A design may go through various stages, from creation to simulation to fabrication. Data representing a design may represent the design in a number of ways. First, as used in simulations, the hardware may be represented using a hardware description language or another functional description language. Furthermore, at some stages of the design process, a circuit level model with logic and/or transistor gates may be generated. Furthermore, most designs, at some stage, reach a level of data representing the physical layout of various devices in the hardware model. Where conventional semiconductor fabrication techniques are used, the data representing the hardware model may be the data specifying the presence or absence of various features on different mask layers for masks used to produce the integrated circuit. In any representation of the design, the data may be stored in any form of a machine-readable medium. Memory or magnetic or optical storage (e.g., an optical disk) may be a machine-readable medium for storing information that is transmitted via optical or electrical waves that are modulated or otherwise generated to transmit such information. When an electrical carrier wave indicating or carrying the code or design is transmitted, to the extent that copying, buffering, or re-transmission of the electrical signal is performed, a new copy is made. Thus, a communication provider or a network provider may store, at least temporarily, items of information, such as information encoded into carrier waves, on a tangible, machine-readable medium embodying techniques of embodiments of the present invention.

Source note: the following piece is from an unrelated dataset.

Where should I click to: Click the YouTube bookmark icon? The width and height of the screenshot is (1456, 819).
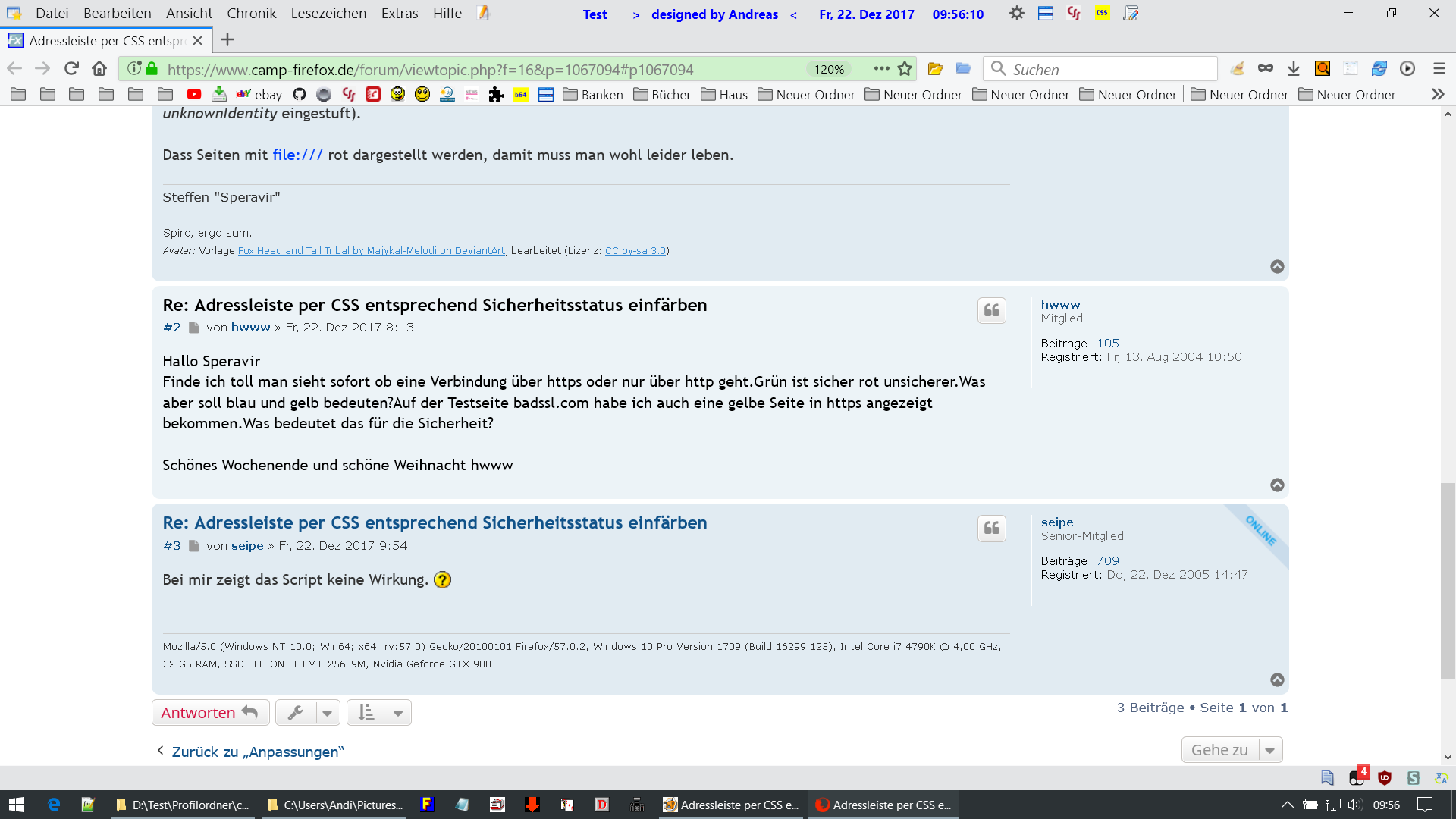(194, 95)
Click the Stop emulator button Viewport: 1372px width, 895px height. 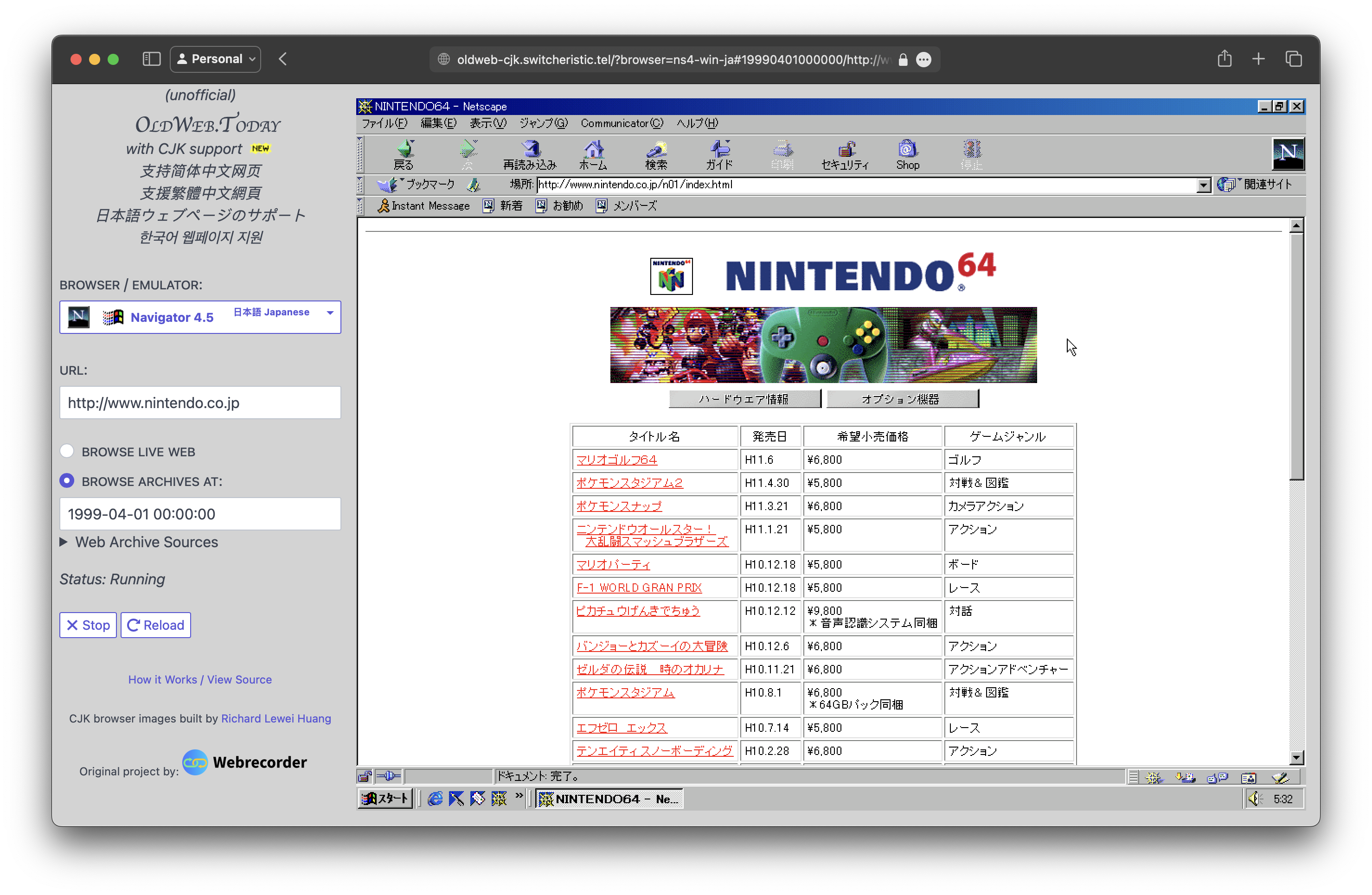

A module as used herein refers to any combination of hardware, software, and/or firmware. As an example, a module includes hardware associated with a non-transitory medium, such as a microcontroller, to store code adapted to be executed by the microcontroller. Thus, in one embodiment, reference to a module refers to hardware specifically configured to identify and/or execute code held on non-transitory media. Furthermore, in another embodiment, the use of modules refers to a non-transitory medium including code, which is particularly suited for execution by a microcontroller to perform predetermined operations. And as can be inferred, in yet another embodiment, the term module (in this example) may refer to a combination of a microcontroller and a non-transitory medium. In general, module boundaries shown as separate typically vary and may overlap. For example, the first and second modules may share hardware, software, firmware, or a combination thereof, while possibly retaining some separate hardware, software, or firmware. In one embodiment, use of the term logic includes hardware, such as transistors, registers, or other hardware, such as programmable logic devices.

In one embodiment, use of the phrase "configured to" refers to arranging, placing together, manufacturing, offering for sale, importing, and/or designing a device, hardware, logic, or element to perform a specified or determined task. In this example, a device or element thereof is still "configured to" perform a specified task when it is not operating, if it is designed, coupled, and/or interconnected to perform the specified task. As a purely illustrative example, a logic gate may provide a 0 or a 1 during operation. But the logic gate "configured to" provide an enable signal to the clock does not include every possible logic gate that may provide a 1 or a 0. Rather, a logic gate is a logic gate coupled in such a way that a 1 or 0 output is used to enable a clock during operation. It is again noted that the use of the term "configured to" does not require operation, but rather focuses on the underlying state of the device, hardware, and/or element in which the device, hardware, and/or element is designed to perform a particular task when the device, hardware, and/or element is operating.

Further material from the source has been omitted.